### Your instructions
Your answer should be one number: how many lines of the data include the string "váľanda"?

### Records for the exercise
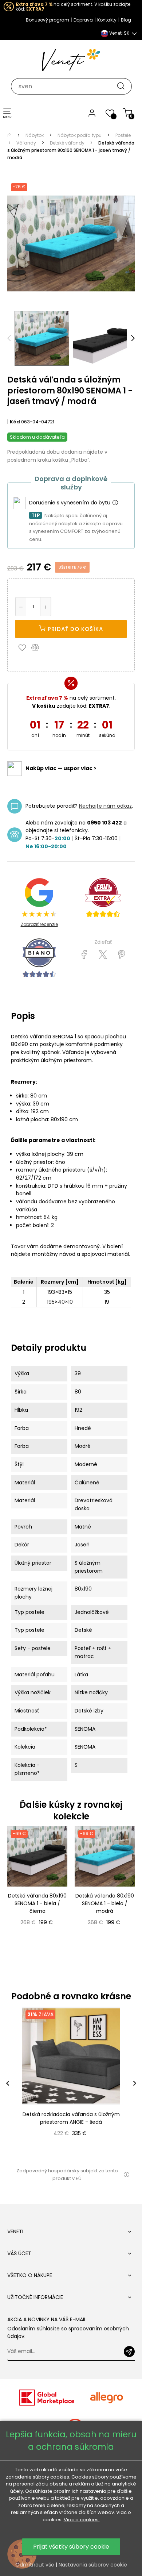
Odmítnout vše (34, 2564)
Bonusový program (47, 20)
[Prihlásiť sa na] (129, 2351)
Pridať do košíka (74, 629)
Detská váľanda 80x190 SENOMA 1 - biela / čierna (37, 1903)
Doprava (83, 20)
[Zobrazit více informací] (115, 503)
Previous (9, 338)
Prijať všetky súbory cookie (71, 2546)
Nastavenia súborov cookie (93, 2564)
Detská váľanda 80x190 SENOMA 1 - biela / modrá (104, 1903)
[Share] (84, 955)
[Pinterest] (121, 955)
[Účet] (92, 112)
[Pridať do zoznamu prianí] (24, 647)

### Your response
2